Why are tropical birds so colorful? Scientists have found some answers

A blue-headed sunbird in the Albertine Rift: an example of a tropical bird with iridescent, colorful feathers. Credit: John Bates, Field Museum.

The birds you see in your backyard can be very different depending on where you live.

If you’re far from the Equator, most birds might look pretty plain. But the closer you get to the tropics, the more colorful birds you’ll see.

Scientists have always wondered why there are so many brilliantly-colored birds in the tropics and how they got there.

A recent study in the journal Nature Ecology and Evolution offers some answers. Scientists built a database of 9,409 bird species to study how bird colors spread around the world.

They found that iridescent, colorful feathers appeared 415 times across different bird species, often starting outside the tropics.

Interestingly, they also discovered that the ancestor of all modern birds likely had iridescent feathers.

Chad Eliason, a research scientist at the Field Museum in Chicago and the study’s lead author, explained that scientists have long thought there are more colorful bird species in the tropics. “We wanted to find out how these bright colors got there and how they spread across the bird family tree over time,” he said.

There are two main ways animals get their color: pigments and structures. Pigments are produced by cells and can create colors like black and brown. Structural color, on the other hand, comes from the way light bounces off different cell structures, creating effects like iridescence—the rainbow shimmer you see when light hits an object just right. Tropical birds get their bright colors from a mix of pigments and structural colors. Eliason’s work focused on structural color.

To explore this, Eliason and his team looked at photos, videos, and scientific illustrations of 9,409 bird species, tracking which had iridescent feathers and where they were found. They combined this data with an existing bird family tree based on DNA, using a computer model to figure out how iridescence spread.

The model showed that colorful birds often came to the tropics millions of years ago and then evolved into many different species. Surprisingly, the model also suggested that the ancestor of all modern birds, which lived around 80 million years ago, likely had iridescent feathers.

Birds are a type of dinosaur, with the earliest known bird, Archaeopteryx, living about 140 million years ago. A group of birds called Neornithes evolved 80 million years ago and survived the mass extinction that wiped out other dinosaurs 66 million years ago. All modern birds are part of Neornithes.

“We’ve found fossil evidence of iridescent birds and other feathered dinosaurs before,” Eliason said. “These fossils support our model’s idea that the ancestor of all modern birds was iridescent too.”

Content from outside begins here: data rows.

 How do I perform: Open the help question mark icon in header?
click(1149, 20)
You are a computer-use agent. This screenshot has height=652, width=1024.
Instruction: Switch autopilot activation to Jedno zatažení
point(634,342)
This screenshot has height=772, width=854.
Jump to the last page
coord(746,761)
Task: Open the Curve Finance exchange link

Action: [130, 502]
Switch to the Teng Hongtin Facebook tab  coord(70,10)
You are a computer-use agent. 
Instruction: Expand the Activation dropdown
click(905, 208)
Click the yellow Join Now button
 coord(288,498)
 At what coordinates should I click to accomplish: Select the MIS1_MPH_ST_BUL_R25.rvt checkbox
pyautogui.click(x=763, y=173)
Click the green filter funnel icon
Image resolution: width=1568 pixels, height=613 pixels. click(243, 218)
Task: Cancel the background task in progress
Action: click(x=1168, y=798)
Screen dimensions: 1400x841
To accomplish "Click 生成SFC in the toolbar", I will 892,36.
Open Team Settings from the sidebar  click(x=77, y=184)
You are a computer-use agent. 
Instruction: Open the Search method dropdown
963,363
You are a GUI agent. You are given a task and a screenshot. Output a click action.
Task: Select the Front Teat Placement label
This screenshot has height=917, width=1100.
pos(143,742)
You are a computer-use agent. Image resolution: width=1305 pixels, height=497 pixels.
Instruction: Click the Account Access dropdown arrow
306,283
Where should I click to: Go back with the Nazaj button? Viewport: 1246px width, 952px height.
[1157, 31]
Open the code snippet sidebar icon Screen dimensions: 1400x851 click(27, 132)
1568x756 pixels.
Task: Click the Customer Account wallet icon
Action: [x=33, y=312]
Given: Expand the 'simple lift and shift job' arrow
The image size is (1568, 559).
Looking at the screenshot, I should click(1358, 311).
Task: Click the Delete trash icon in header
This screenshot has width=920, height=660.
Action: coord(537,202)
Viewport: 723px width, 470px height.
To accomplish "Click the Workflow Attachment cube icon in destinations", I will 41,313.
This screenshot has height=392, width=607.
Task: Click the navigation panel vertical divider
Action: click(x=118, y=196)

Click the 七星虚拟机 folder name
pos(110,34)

This discovery could have important implications for paleontology. “We’re probably going to find a lot more iridescent fossils now that we know to look,” Eliason noted.

While this study explains how iridescence spread through bird species, there are still big questions. “We still don’t know why iridescence evolved in the first place,” Eliason said.

It might help birds attract mates, but it could also be related to the environment or other properties of feathers, like water resistance. Understanding how iridescent birds became so common in the tropics might help us figure out why iridescence evolved at all.